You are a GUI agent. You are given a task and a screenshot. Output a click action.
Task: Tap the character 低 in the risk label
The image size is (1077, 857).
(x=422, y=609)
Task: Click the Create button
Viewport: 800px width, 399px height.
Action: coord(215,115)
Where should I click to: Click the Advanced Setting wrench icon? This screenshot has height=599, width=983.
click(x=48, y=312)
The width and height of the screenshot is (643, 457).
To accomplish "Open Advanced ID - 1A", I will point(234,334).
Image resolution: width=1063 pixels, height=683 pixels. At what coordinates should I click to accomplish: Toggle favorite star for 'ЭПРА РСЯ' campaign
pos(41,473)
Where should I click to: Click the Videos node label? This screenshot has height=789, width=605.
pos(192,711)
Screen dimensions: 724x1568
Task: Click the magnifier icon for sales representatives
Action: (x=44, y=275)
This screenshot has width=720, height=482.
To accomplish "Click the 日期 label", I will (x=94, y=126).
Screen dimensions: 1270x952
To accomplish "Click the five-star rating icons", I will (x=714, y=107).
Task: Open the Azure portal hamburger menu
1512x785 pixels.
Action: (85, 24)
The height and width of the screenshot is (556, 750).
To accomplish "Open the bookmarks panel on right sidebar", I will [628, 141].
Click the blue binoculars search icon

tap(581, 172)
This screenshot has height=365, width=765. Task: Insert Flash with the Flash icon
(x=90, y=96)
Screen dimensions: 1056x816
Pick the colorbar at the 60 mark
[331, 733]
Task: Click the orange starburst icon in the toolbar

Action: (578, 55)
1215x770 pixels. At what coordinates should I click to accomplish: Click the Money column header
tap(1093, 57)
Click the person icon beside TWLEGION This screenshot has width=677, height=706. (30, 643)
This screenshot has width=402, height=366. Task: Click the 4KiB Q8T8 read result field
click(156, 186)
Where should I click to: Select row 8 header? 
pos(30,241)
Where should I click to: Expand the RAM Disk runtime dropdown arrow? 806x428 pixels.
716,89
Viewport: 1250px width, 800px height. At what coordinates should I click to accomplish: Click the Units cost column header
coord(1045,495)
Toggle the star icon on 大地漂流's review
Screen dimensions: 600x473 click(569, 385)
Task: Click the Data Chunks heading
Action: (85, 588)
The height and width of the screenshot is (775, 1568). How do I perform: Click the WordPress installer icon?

※

Go through the listing and write out each line exactly.

You are a GUI agent. You are given a task and a screenshot. Output a click action.
Task: Tap the character 低 in the risk label
The image size is (1077, 857).
(x=422, y=609)
Task: Click the Create button
Viewport: 800px width, 399px height.
Action: coord(215,115)
Where should I click to: Click the Advanced Setting wrench icon? This screenshot has height=599, width=983.
click(x=48, y=312)
The width and height of the screenshot is (643, 457).
To accomplish "Open Advanced ID - 1A", I will point(234,334).
Image resolution: width=1063 pixels, height=683 pixels. At what coordinates should I click to accomplish: Toggle favorite star for 'ЭПРА РСЯ' campaign
pos(41,473)
Where should I click to: Click the Videos node label? This screenshot has height=789, width=605.
pos(192,711)
Screen dimensions: 724x1568
Task: Click the magnifier icon for sales representatives
Action: (x=44, y=275)
This screenshot has width=720, height=482.
To accomplish "Click the 日期 label", I will (x=94, y=126).
Screen dimensions: 1270x952
To accomplish "Click the five-star rating icons", I will (x=714, y=107).
Task: Open the Azure portal hamburger menu
1512x785 pixels.
Action: (85, 24)
The height and width of the screenshot is (556, 750).
To accomplish "Open the bookmarks panel on right sidebar", I will [628, 141].
Click the blue binoculars search icon

tap(581, 172)
This screenshot has height=365, width=765. Task: Insert Flash with the Flash icon
(x=90, y=96)
Screen dimensions: 1056x816
Pick the colorbar at the 60 mark
[331, 733]
Task: Click the orange starburst icon in the toolbar

Action: (578, 55)
1215x770 pixels. At what coordinates should I click to accomplish: Click the Money column header
tap(1093, 57)
Click the person icon beside TWLEGION This screenshot has width=677, height=706. (30, 643)
This screenshot has width=402, height=366. Task: Click the 4KiB Q8T8 read result field
click(156, 186)
Where should I click to: Select row 8 header? 
pos(30,241)
Where should I click to: Expand the RAM Disk runtime dropdown arrow? 806x428 pixels.
716,89
Viewport: 1250px width, 800px height. At what coordinates should I click to accomplish: Click the Units cost column header
coord(1045,495)
Toggle the star icon on 大地漂流's review
Screen dimensions: 600x473 click(569, 385)
Task: Click the Data Chunks heading
Action: (85, 588)
The height and width of the screenshot is (775, 1568). How do I perform: Click the WordPress installer icon?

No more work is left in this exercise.